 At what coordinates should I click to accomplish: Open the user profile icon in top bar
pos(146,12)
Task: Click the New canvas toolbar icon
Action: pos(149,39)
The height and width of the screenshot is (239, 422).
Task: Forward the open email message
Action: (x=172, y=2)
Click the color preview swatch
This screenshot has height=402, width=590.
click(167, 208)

ACTION ITEM: Reproduce the listing in full, exactly, so that no line is missing.

TASK ANSWER:
 At what coordinates should I click to accomplish: Open the user profile icon in top bar
pos(146,12)
Task: Click the New canvas toolbar icon
Action: pos(149,39)
The height and width of the screenshot is (239, 422).
Task: Forward the open email message
Action: (x=172, y=2)
Click the color preview swatch
This screenshot has height=402, width=590.
click(167, 208)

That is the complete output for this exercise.